Similarly, just over half of Americans report being very or somewhat satisfied with the state of race relations in the country, while 40% are either very or somewhat dissatisfied. The percentage of Americans saying they are satisfied with the state of race relations is 10 points higher now than it was in January 2001.
The Racial Divide
However, the responses to both questions vary significantly by race. Six in 10 white Americans (61%) are satisfied with the position of blacks and other racial minorities in this country, and 32% are dissatisfied. Among nonwhites, just 44% are satisfied, and half (50%) are dissatisfied.
A similar discrepancy exists when it comes to satisfaction with the state of race relations across racial and ethnic groups. Among white Americans, 56% are satisfied with the state of race relations, and 38% are dissatisfied. The satisfaction level drops to 44% among nonwhite Americans. Roughly half (49%) of nonwhites are dissatisfied with the state of race relations.

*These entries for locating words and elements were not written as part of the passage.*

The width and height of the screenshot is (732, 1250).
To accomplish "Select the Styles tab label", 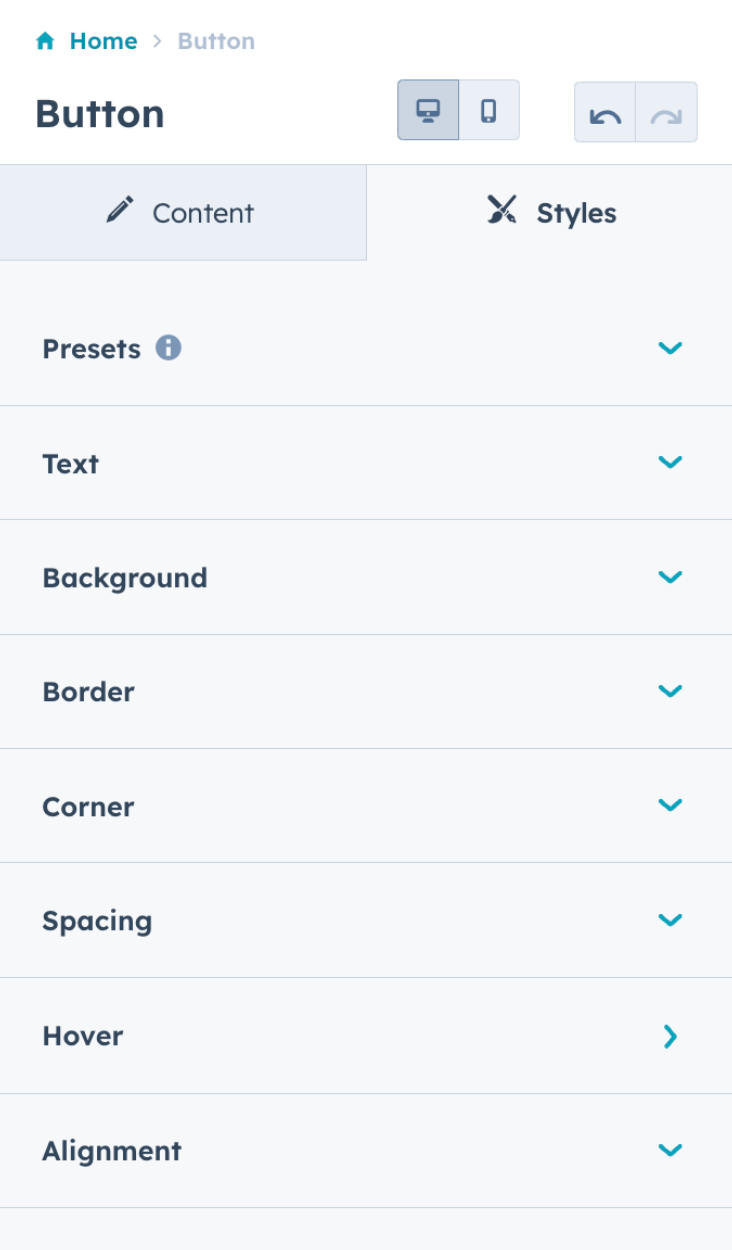I will [x=576, y=213].
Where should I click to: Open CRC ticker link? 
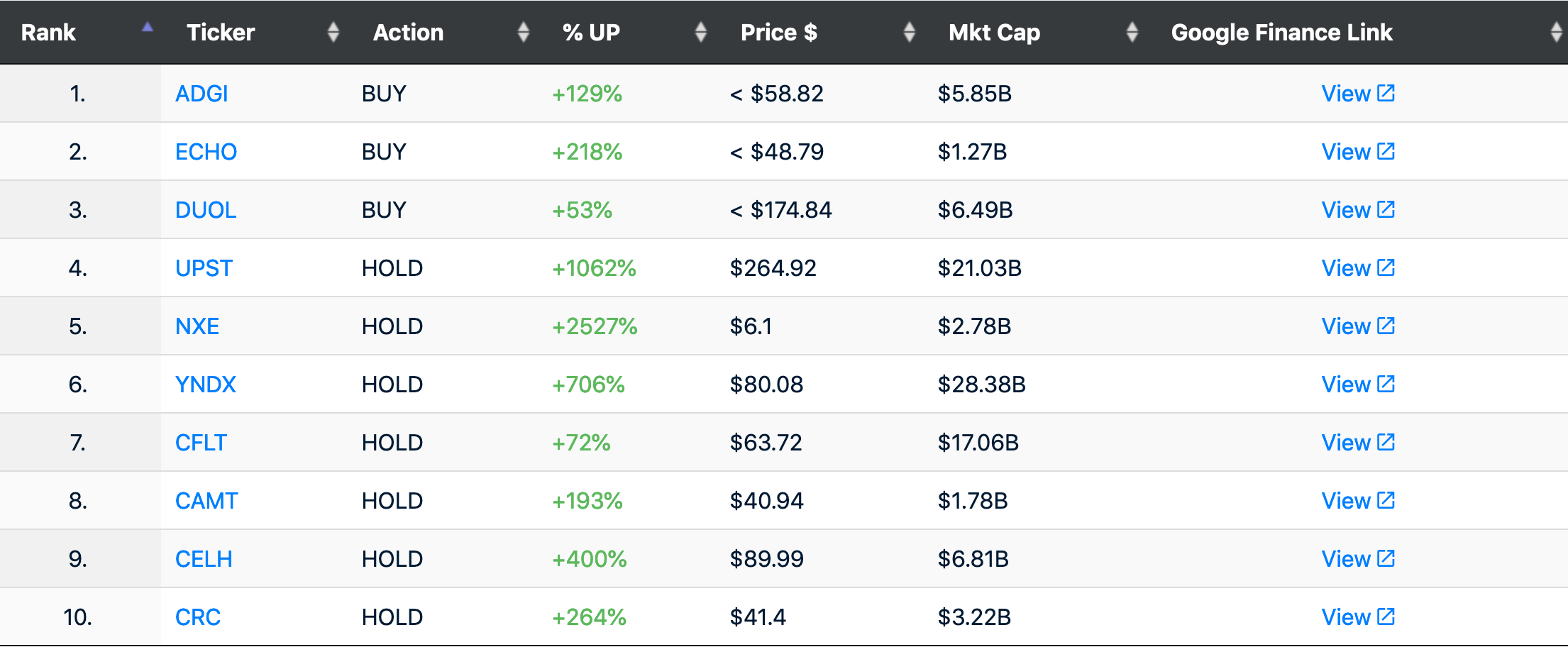[198, 617]
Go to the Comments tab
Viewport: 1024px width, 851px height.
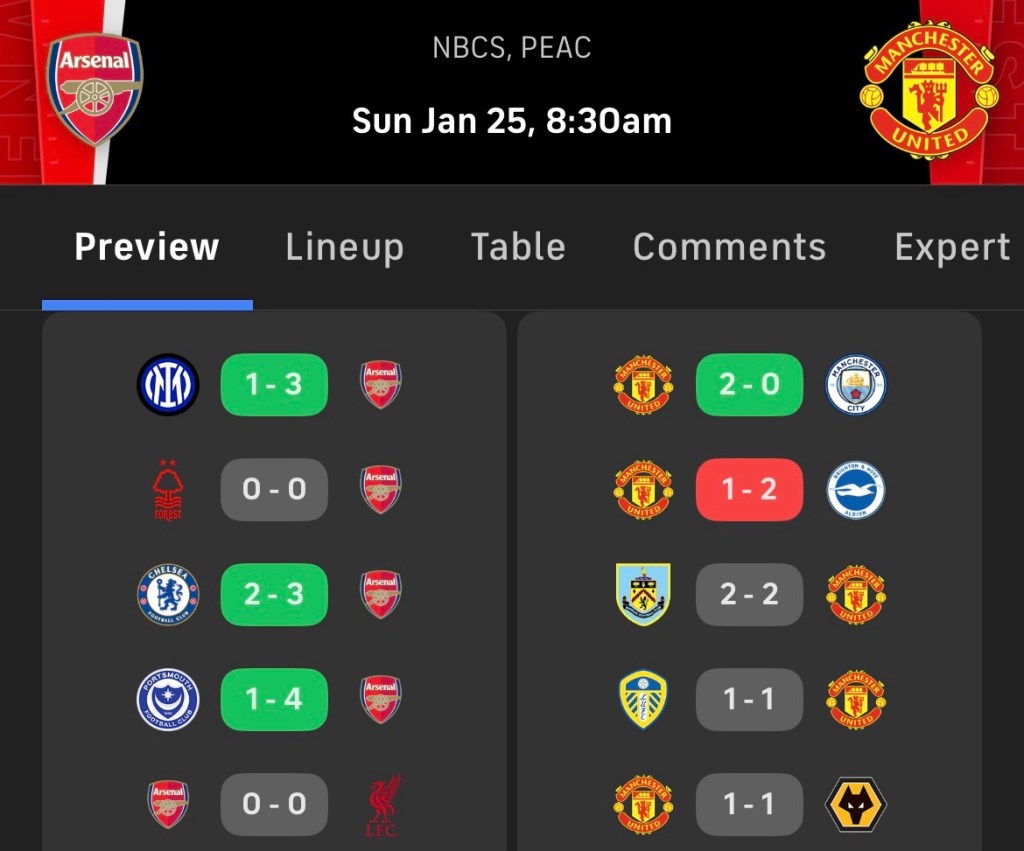point(729,247)
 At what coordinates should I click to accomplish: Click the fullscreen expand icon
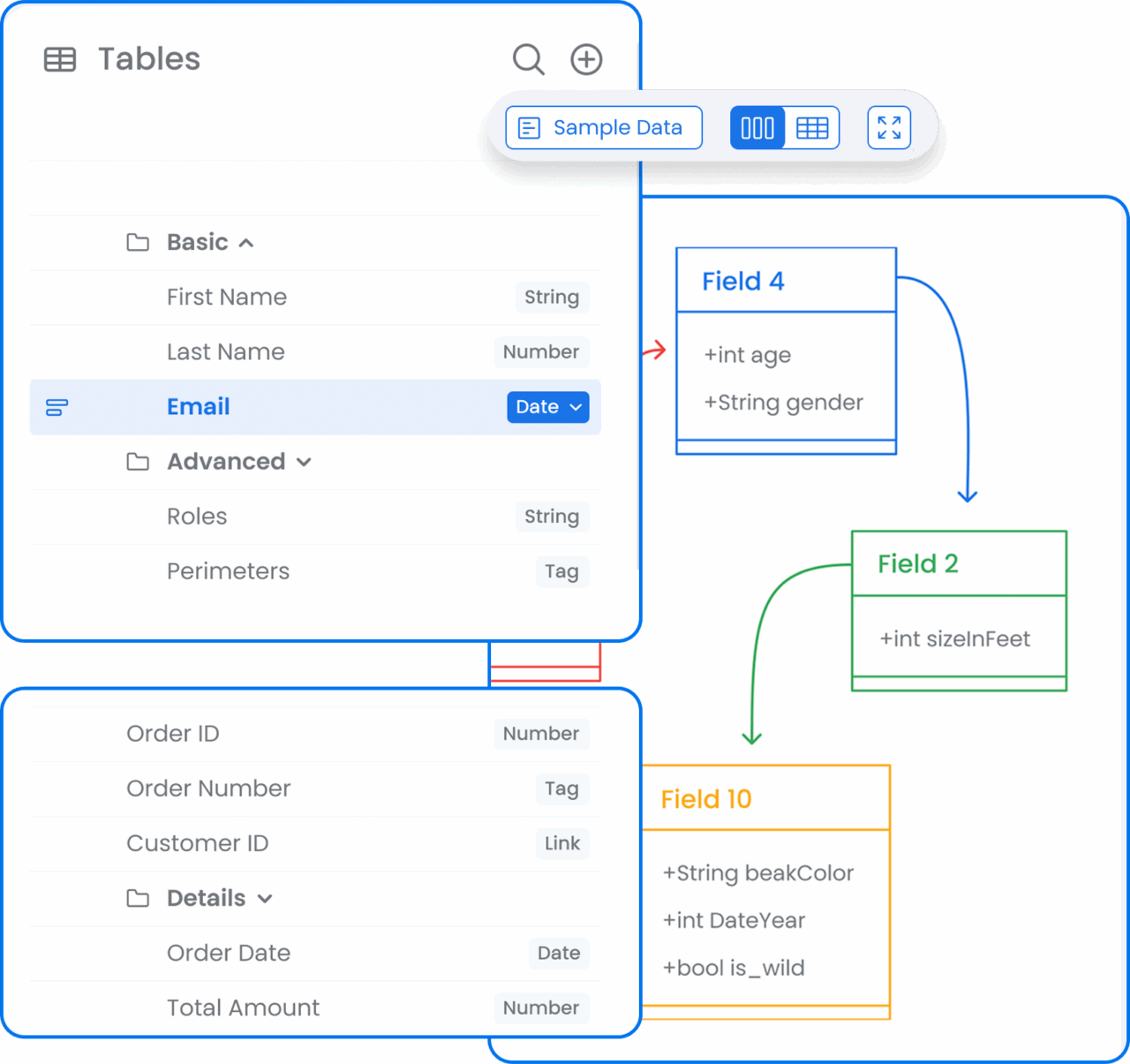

The results of this poll are similar to what Gallup finds when it asks about race in the United States. Gallup’s annual Minority Relations poll -- conducted each June -- shows that satisfaction with racial issues is typically highest among whites, Hispanics are somewhat less satisfied, and blacks are the least satisfied.
*Results are based on telephone interviews with 1,004 national adults, aged 18 and older, conducted Jan. 12-15, 2004. For results based on the total sample of national adults, one can say with 95% confidence that the maximum margin of sampling error is ±3 percentage points.